Dave’s version of Bread Pudding is the perfect end to a great holiday meal.

  • PREPARATION TIME: 20 Minutes
  • COOKING TIME: 60 Minutes
  • YIELDS 6 servings


  • 1 day old French baguette, cut into 1 inch pieces (about 3 cups)
  • 2 2/3 cup Dannon® Oikos® Black Cherry Greek Nonfat Yogurt
  • 1 2/3 cup Dannon® Oikos® Plain Greek Nonfat Yogurt
  • 3 eggs
  • 3/4 cups white sugar
  • 1/2 cups brown sugar
  • 1/4 cup heavy cream
  • 1 teaspoon vanilla extract
  • 1/2 pint raspberries (or other favorite fruit) for garnish
  • Mint for garnish
  • 3 tablespoons powdered sugar for garnish
  • For the Sauce
  • 1 apple cored & sliced thinly
  • 1 tablespoon brown sugar
  • 4 tablespoons butter
  • 1/2 cup rum
Bread Pudding


  • Cut the baguette into 1 inch dice.
  • In a mixing bowl, combine the eggs, nonfat yogurt, white sugar, brown sugar (except for the portion for the sauce), cream and vanilla.

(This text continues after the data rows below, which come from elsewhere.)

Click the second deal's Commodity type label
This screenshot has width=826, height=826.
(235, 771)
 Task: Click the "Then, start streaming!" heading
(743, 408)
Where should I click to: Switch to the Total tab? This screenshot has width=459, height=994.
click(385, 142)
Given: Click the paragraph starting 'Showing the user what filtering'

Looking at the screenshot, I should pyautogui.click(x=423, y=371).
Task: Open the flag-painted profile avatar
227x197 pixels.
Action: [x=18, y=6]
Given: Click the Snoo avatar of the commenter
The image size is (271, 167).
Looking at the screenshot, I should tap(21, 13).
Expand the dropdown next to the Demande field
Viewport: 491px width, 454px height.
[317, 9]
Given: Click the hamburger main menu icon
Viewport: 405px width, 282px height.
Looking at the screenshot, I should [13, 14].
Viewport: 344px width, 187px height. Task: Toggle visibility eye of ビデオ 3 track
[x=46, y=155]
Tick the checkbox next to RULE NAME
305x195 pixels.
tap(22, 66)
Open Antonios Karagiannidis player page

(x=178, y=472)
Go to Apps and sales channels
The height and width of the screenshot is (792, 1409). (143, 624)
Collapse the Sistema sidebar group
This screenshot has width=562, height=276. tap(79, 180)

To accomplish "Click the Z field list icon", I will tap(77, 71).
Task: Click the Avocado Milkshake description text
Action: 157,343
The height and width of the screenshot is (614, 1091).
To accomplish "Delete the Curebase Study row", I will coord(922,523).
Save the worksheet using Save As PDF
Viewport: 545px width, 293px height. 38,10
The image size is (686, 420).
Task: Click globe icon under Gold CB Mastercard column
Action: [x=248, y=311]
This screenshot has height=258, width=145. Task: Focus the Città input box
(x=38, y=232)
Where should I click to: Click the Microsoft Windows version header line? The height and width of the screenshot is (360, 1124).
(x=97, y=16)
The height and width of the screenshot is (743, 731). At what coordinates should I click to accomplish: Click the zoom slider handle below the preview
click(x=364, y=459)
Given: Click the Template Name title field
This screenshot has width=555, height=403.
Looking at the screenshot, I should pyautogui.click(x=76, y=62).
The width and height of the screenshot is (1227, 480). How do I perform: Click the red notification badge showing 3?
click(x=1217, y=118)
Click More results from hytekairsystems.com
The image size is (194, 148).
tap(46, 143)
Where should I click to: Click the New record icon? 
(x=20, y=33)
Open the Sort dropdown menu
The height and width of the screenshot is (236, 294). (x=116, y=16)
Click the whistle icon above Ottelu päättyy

Mix thoroughly, add the bread & toss to combine. Allow the mixture to soak for at least 1 hour and up to 5. If it looks dry, you can add a bit more cream or nonfat yogurt.
  • Pour the bread mixture into a buttered baking dish, & move it into a preheated 375 degree F oven. Cook for 30 – 45 minutes, or until the top bits of bread are starting to crisp & the custard looks set, but is still moist. Remove from the oven to cool, while you make the sauce.
  • Add 3 tablespoons butter to a nonstick pan & once melted, add the apple slices. Sauté over medium heat for 4 – 5 minutes, until the apples just start to soften. Add 1 tablespoon brown sugar & toss until melted. Take the pan off the flame (to avoid flare up) & add the rum. Reduce by half, turn off the heat, and add the last tablespoon of butter.
  • Dish up a serving of the bread pudding & spoon the rum & applesauce over the top. Garnish with raspberries, a few mint leaves, & a bit of powdered sugar.